## RECORDED INFORMATION
※ ※ ※

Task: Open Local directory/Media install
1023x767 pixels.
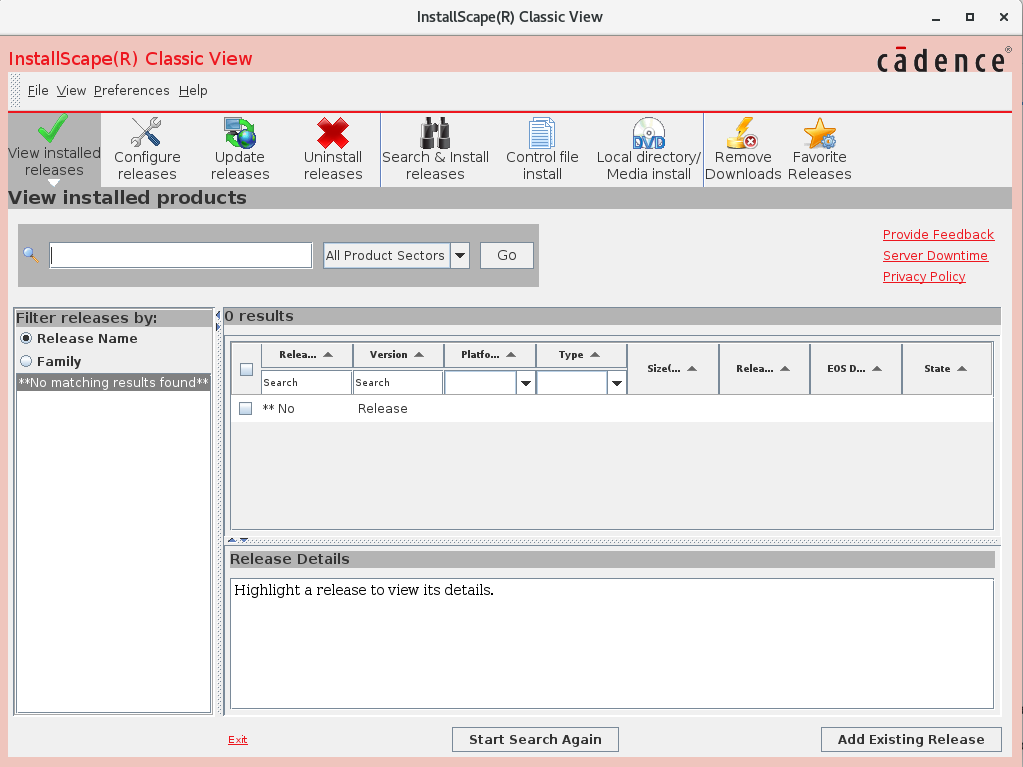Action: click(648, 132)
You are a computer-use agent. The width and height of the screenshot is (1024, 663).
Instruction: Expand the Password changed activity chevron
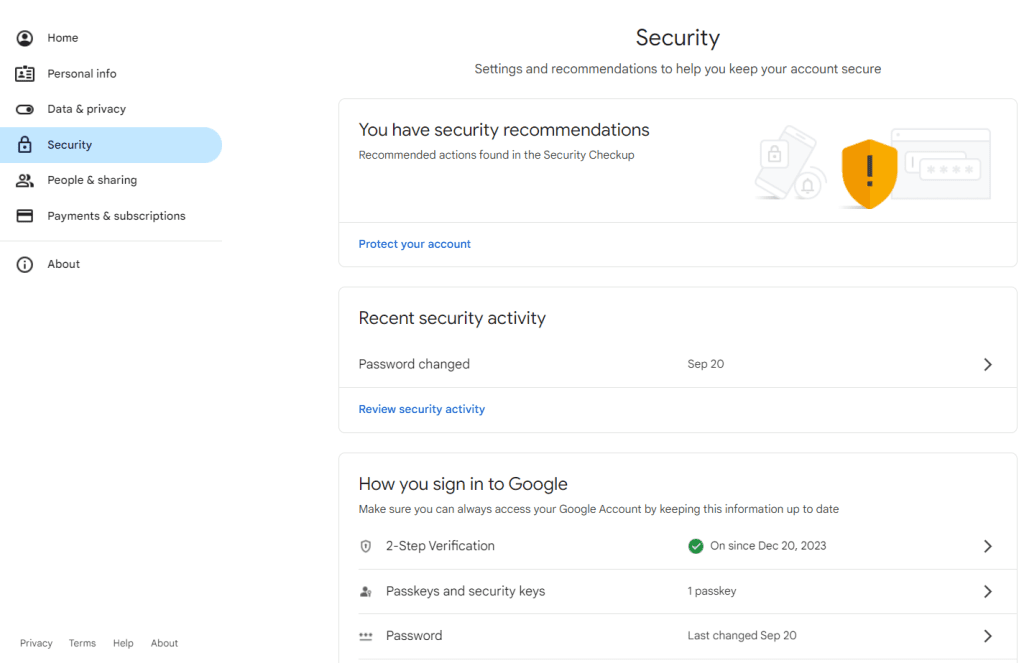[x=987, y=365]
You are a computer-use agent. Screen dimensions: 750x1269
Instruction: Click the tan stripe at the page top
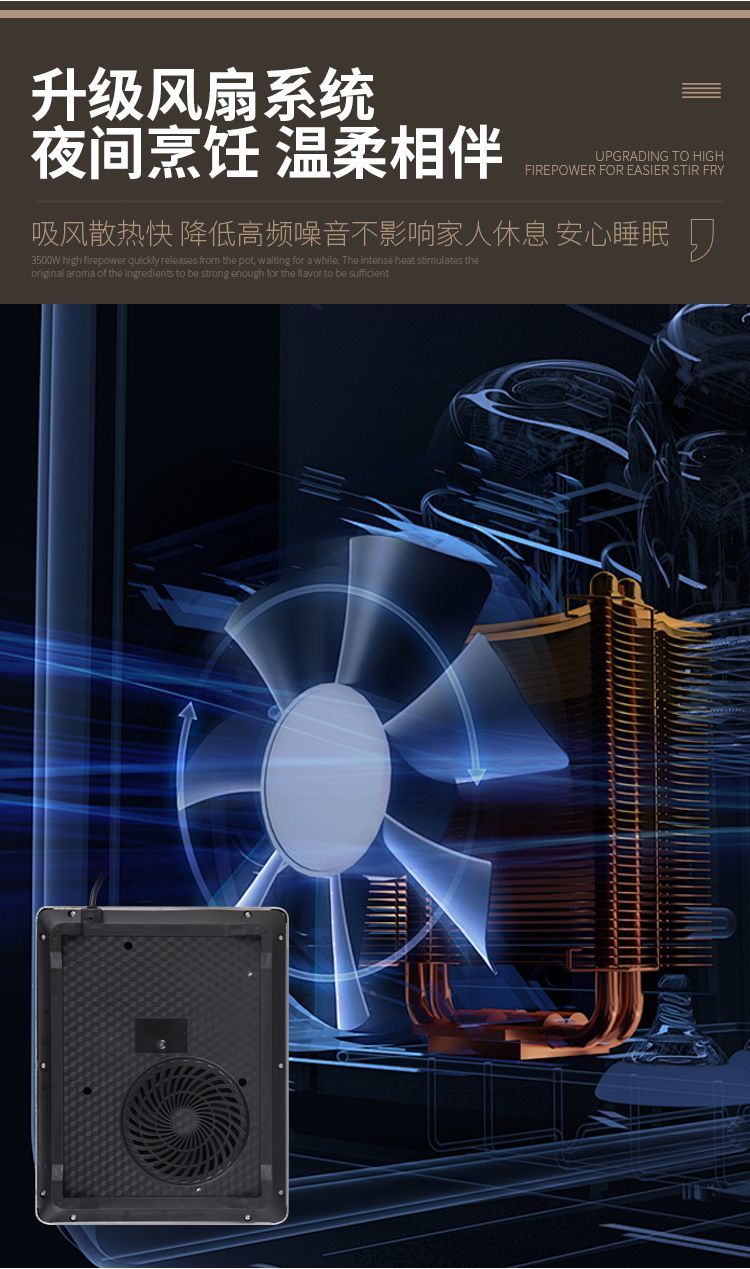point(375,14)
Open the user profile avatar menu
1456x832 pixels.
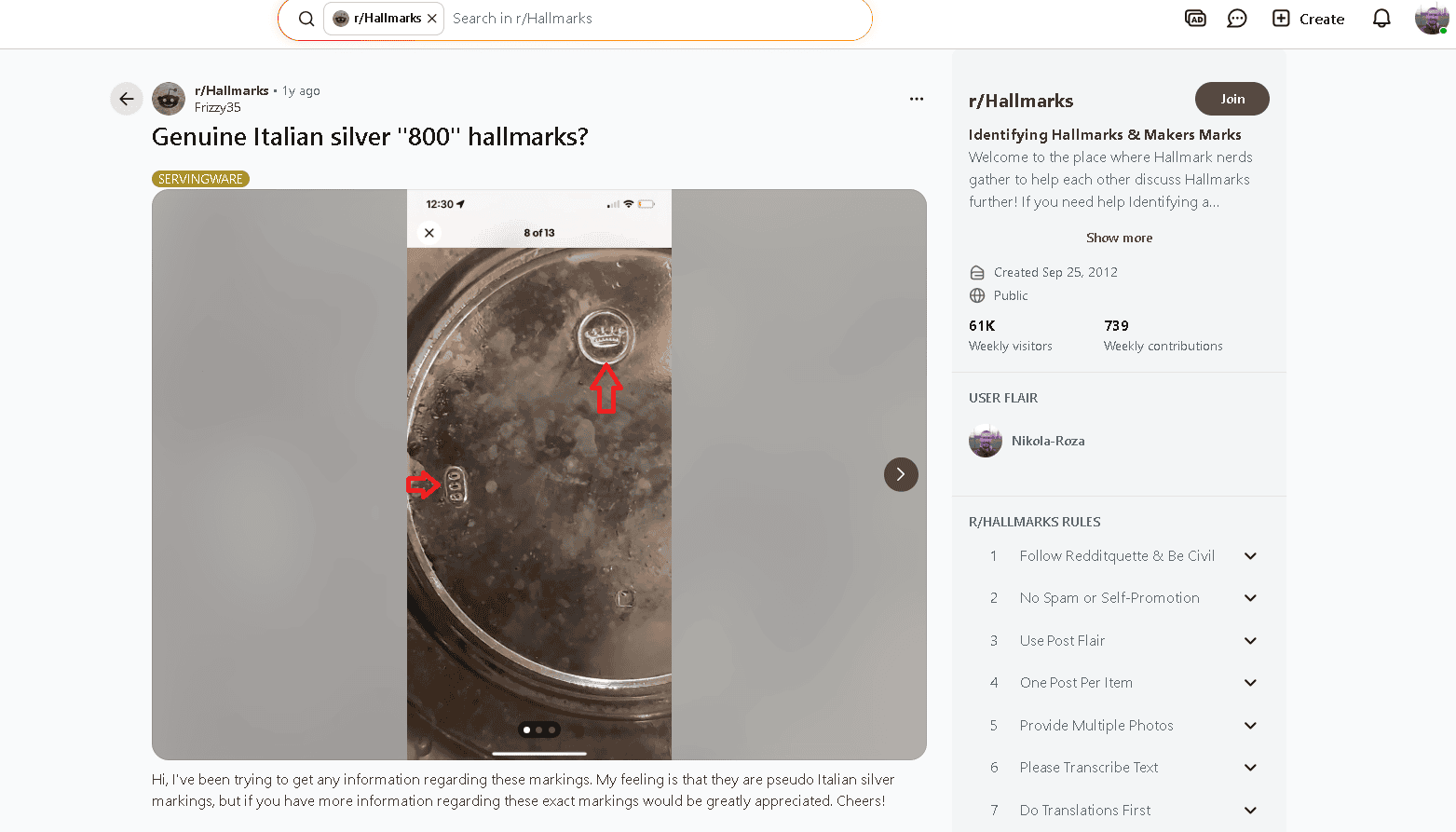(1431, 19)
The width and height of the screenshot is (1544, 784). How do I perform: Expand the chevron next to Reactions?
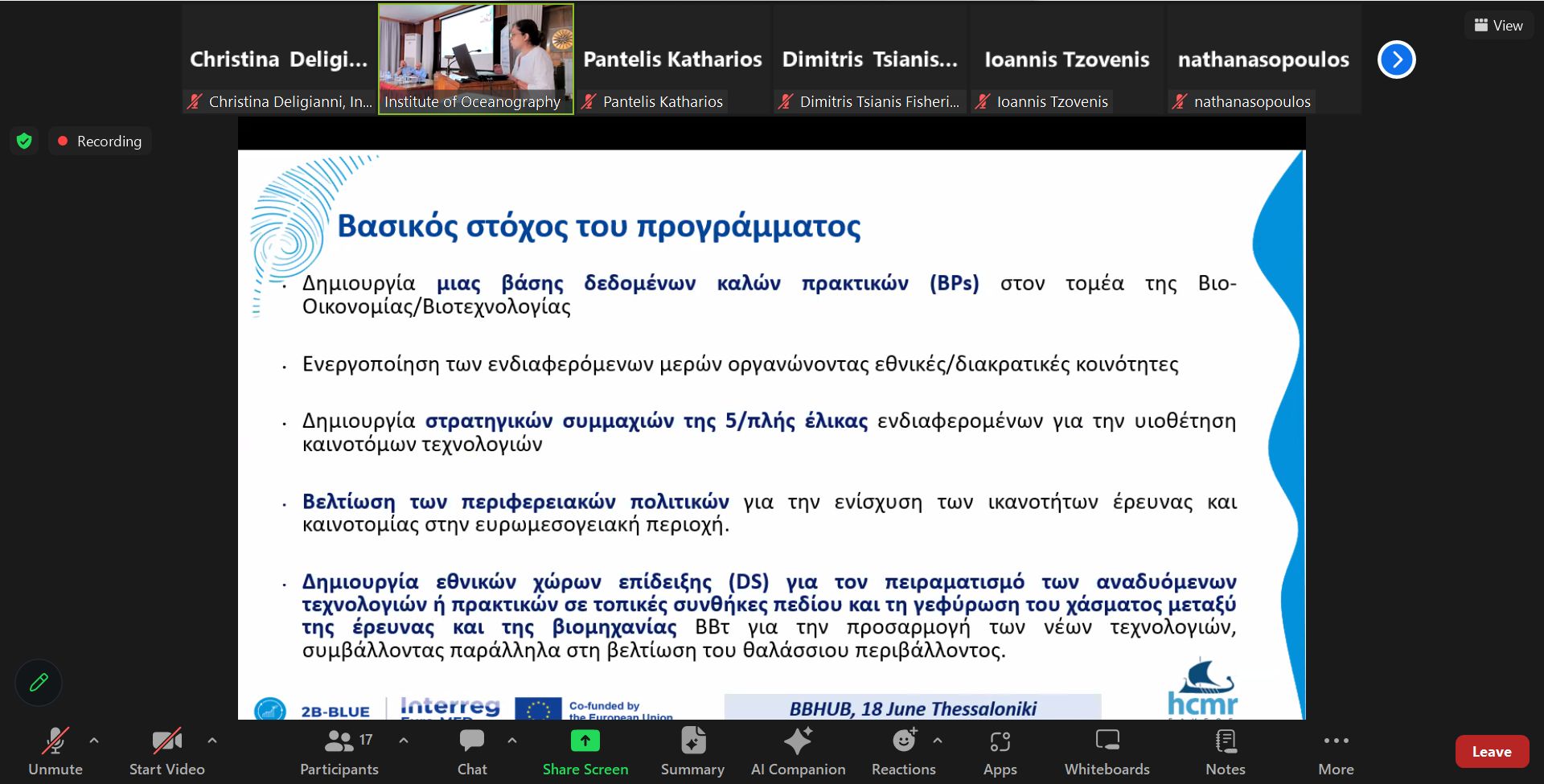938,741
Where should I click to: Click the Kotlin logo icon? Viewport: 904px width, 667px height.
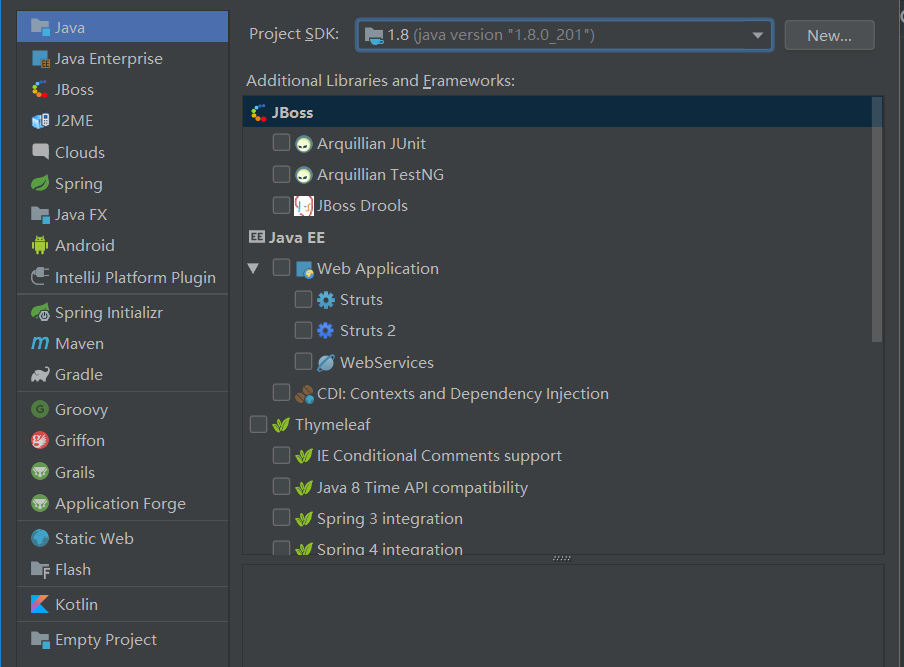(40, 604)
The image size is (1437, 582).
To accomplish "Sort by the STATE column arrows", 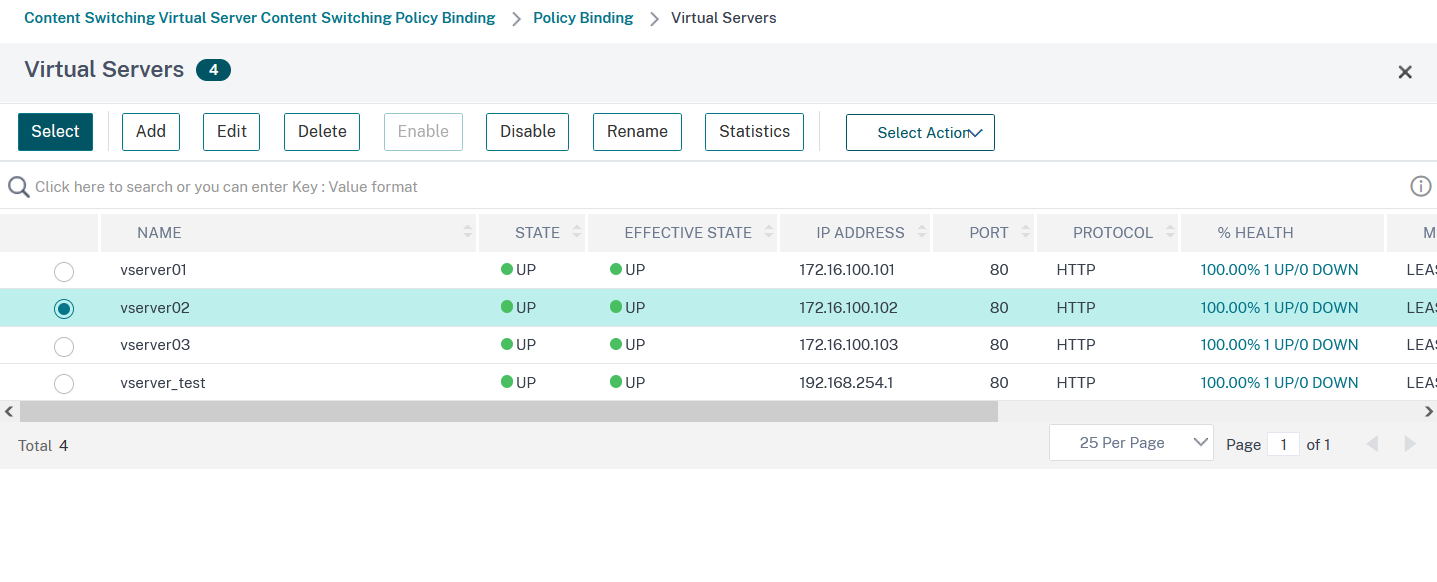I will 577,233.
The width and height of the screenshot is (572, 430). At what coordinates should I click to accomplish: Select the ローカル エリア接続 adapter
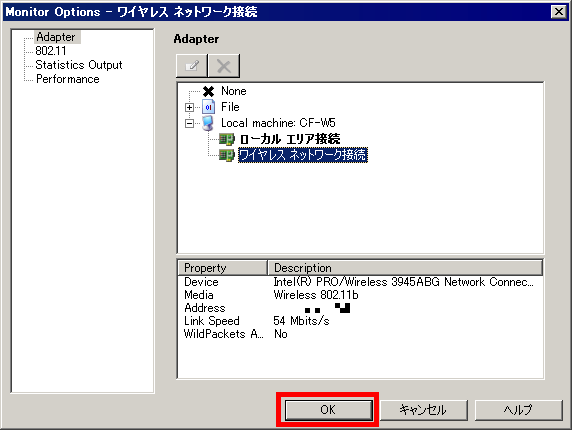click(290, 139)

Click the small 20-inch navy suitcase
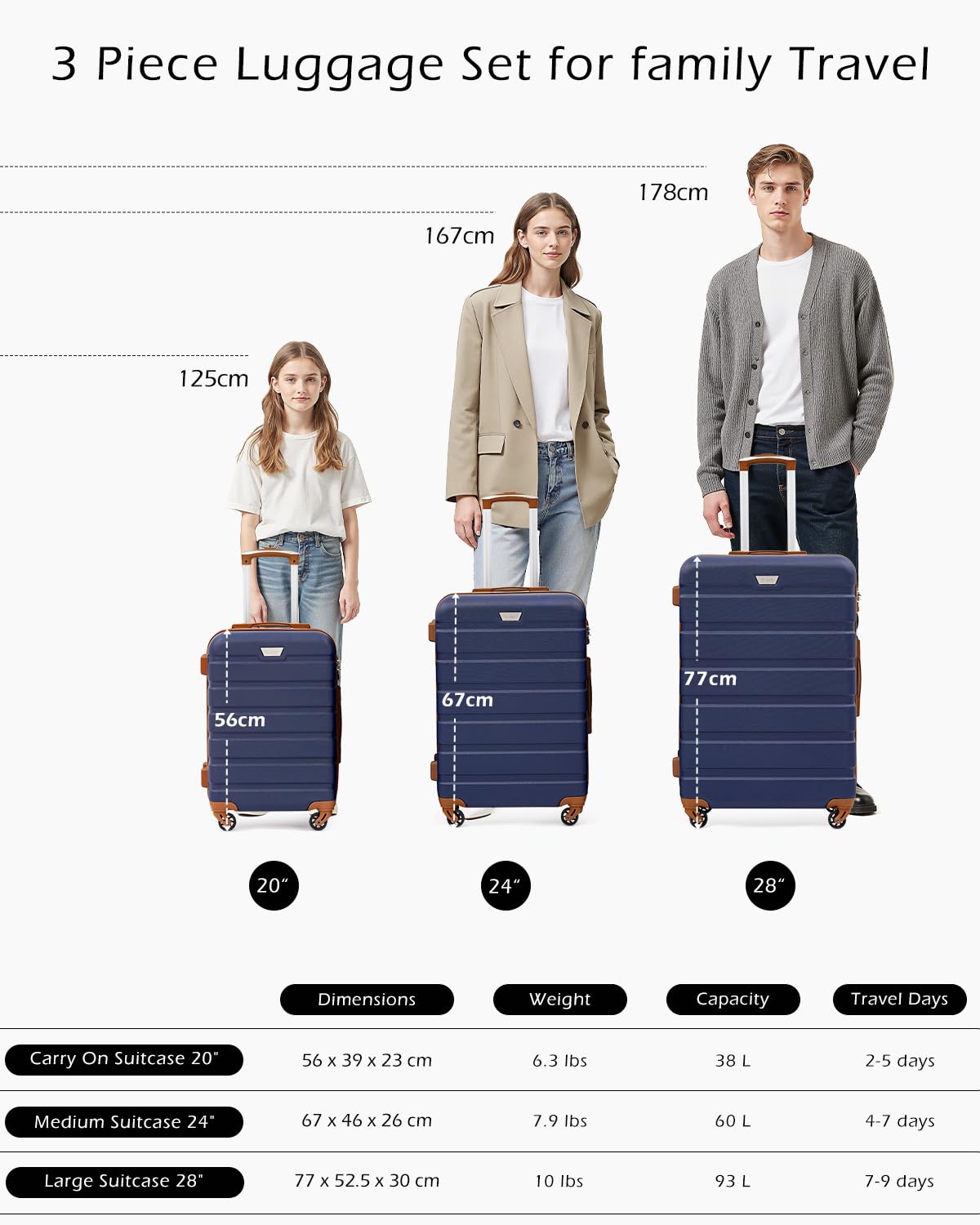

※ ※ ※

## WHAT NEEDS TO BE DONE
Wherever the string "computer" appears in a line of the records above, copy that line.

## RESPONSE TO THIS TASK
You are a computer-use agent. The width and height of the screenshot is (1024, 663).
You are a computer-use agent. Screen dimensions: 750x1269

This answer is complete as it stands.